▸ What needs to be done:
Write out exactly the lines of the entries below, from the first through the line containing "Task: Click the 7:36 PM timestamp", and nothing beyond them.

=== Section Start ===

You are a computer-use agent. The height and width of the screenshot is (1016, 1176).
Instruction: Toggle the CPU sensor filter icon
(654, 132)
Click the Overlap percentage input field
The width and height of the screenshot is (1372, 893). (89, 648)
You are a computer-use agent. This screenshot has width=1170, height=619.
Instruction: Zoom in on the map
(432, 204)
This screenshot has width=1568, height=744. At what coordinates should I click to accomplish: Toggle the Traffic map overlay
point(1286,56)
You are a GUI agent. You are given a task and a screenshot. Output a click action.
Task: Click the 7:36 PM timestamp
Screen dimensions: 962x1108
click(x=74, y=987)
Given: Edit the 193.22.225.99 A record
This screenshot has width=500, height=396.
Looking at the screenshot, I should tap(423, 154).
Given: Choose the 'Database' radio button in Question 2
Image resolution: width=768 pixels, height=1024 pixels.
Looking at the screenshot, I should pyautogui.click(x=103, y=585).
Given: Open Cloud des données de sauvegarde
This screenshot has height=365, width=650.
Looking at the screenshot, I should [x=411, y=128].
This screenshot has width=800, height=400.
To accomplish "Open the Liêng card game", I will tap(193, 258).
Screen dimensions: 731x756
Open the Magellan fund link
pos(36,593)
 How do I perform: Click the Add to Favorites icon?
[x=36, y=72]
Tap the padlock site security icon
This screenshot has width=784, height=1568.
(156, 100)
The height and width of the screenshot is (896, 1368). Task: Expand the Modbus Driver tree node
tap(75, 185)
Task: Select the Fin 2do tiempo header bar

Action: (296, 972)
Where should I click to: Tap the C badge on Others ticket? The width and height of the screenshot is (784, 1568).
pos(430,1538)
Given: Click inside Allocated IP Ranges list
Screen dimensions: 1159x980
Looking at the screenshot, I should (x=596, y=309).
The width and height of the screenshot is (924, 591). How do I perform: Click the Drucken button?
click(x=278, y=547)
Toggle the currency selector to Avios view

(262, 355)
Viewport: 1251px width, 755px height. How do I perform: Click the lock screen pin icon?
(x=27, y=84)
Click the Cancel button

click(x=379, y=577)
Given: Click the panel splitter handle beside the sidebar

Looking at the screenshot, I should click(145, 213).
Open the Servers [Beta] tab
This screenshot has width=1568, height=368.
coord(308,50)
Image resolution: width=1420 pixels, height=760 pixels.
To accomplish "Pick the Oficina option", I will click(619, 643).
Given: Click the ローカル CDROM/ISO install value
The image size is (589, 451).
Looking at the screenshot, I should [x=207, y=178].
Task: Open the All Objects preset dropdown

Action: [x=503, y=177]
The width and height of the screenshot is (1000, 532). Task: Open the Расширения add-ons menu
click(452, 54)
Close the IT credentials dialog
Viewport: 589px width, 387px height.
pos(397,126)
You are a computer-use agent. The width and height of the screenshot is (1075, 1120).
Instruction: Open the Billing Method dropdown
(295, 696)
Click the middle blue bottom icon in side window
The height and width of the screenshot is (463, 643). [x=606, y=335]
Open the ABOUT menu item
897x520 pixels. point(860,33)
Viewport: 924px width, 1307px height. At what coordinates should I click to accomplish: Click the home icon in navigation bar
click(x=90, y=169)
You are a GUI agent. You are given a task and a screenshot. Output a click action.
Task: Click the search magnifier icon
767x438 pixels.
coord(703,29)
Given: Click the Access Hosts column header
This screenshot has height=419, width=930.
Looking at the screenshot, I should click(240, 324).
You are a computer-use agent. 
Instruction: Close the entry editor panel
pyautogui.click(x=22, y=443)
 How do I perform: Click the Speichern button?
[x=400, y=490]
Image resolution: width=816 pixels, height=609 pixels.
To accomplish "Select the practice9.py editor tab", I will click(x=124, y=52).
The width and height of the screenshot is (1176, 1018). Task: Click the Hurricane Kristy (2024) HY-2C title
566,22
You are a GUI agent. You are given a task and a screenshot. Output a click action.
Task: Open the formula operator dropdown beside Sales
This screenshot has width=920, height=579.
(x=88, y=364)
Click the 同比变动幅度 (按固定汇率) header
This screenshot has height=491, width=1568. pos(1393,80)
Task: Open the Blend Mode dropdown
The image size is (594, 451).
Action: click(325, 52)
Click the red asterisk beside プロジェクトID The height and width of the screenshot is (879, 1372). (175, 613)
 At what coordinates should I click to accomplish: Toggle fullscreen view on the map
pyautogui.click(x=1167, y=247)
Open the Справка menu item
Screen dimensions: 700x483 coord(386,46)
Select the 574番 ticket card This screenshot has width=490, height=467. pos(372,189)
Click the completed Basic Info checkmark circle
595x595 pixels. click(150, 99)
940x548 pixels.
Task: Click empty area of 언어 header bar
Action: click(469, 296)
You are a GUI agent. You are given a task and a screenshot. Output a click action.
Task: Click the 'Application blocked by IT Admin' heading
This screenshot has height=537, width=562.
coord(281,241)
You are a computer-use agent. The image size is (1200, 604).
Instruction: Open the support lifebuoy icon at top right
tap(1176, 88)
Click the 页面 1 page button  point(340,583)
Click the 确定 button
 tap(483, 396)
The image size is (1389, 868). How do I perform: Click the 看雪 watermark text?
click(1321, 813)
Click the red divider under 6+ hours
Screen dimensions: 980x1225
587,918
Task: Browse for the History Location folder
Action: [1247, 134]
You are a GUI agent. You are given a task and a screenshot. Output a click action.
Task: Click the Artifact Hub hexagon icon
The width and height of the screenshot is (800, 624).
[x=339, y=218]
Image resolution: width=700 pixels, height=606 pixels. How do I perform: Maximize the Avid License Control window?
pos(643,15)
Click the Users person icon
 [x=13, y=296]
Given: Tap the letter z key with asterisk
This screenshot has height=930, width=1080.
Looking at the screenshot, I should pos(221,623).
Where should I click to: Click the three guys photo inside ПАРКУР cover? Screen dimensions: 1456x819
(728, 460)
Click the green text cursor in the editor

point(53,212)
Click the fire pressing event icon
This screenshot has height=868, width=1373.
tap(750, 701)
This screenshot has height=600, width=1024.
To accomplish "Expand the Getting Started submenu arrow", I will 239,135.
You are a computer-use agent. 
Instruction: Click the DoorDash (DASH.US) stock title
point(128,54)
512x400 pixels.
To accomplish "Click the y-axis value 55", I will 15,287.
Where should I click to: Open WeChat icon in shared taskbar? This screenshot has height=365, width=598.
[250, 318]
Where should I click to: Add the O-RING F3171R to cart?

=== Section End ===

▸ Solution to this task:
You are a computer-use agent. The height and width of the screenshot is (1016, 1176).
Instruction: Toggle the CPU sensor filter icon
(654, 132)
Click the Overlap percentage input field
The width and height of the screenshot is (1372, 893). (89, 648)
You are a computer-use agent. This screenshot has width=1170, height=619.
Instruction: Zoom in on the map
(432, 204)
This screenshot has width=1568, height=744. At what coordinates should I click to accomplish: Toggle the Traffic map overlay
point(1286,56)
You are a GUI agent. You are given a task and a screenshot. Output a click action.
Task: Click the 7:36 PM timestamp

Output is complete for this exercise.